Analyse
10:00 Uhr, 02.01.2026

Wird diese deutsche Aktie die nächste Micron oder Samsung?

Siltronic ist kein Chipkonzern im klassischen Sinne. Das Unternehmen entwickelt keine Prozessoren, fertigt keine Speicherchips und steht doch an einer der sensibelsten Stellen der globalen Halbleiterindustrie.

Wer verstehen will, wie sich der nächste Zyklus entwickelt, kommt an den Münchnern kaum vorbei. Denn Siltronic liefert das, worauf am Ende jeder moderne Chip basiert: hochreine Siliziumwafer. In Boomphasen werden sie schnell zum Engpass. Genau darin liegt die Parallele zu Konzernen wie Samsung Electronics oder Micron Technology.

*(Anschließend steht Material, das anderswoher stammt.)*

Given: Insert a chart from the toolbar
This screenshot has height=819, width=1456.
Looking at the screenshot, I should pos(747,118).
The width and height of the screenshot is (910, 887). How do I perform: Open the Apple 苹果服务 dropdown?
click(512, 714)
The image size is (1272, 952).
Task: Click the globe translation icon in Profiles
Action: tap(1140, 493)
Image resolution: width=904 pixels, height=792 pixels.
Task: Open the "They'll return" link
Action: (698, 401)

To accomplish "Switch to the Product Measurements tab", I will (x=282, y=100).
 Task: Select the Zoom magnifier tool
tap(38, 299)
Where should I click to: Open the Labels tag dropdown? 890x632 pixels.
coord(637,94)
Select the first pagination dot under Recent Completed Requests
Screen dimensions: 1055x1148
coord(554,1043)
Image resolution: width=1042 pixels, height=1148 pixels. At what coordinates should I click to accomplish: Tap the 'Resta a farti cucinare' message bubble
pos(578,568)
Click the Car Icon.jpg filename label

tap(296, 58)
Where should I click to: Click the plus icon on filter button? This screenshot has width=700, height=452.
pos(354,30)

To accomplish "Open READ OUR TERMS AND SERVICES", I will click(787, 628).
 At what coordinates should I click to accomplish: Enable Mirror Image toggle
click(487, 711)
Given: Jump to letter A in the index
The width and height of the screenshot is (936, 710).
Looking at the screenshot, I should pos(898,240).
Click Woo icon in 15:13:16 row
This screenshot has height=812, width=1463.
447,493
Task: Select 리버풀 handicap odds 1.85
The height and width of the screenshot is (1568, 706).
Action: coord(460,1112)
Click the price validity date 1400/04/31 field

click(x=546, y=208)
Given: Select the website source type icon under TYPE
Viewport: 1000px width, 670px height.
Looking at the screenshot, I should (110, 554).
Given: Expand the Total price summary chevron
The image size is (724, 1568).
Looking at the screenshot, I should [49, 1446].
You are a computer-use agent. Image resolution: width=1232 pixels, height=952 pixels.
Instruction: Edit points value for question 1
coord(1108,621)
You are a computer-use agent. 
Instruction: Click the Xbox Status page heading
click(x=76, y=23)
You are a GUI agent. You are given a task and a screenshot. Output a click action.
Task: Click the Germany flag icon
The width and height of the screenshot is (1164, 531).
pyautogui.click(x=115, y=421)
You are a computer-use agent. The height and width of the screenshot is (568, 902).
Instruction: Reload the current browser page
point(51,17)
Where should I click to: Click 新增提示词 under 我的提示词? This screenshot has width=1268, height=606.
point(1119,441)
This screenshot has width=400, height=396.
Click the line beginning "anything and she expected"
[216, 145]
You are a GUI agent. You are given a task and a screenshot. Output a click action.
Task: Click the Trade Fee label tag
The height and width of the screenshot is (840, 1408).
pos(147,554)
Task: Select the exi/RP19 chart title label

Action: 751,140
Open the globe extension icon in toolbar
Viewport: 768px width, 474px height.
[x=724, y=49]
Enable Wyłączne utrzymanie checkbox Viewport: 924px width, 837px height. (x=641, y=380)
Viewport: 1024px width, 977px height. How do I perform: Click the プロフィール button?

Die aktuellen Zahlen zeigen allerdings noch das Bild eines Unternehmens im Übergang. In den ersten neun Monaten 2025 sank der Umsatz um 7,3 % auf 975,1 Mio. EUR. Das EBITDA erreichte 230,5 Mio. EUR, die Marge lag bei 23,6 %. Im dritten Quartal verschärfte sich der Druck: 300,3 Mio. EUR Umsatz standen einer EBITDA-Marge von nur noch 21,9 % gegenüber, unter dem Strich rutschte Siltronic in die Verlustzone. Hauptgrund sind die hohen Abschreibungen und Anlaufkosten der neuen 300-mm-Fabrik in Singapur. Operativ ist das kurzfristig weiter schmerzhaft, doch um technologisch Schritt zu halten, unerlässlich.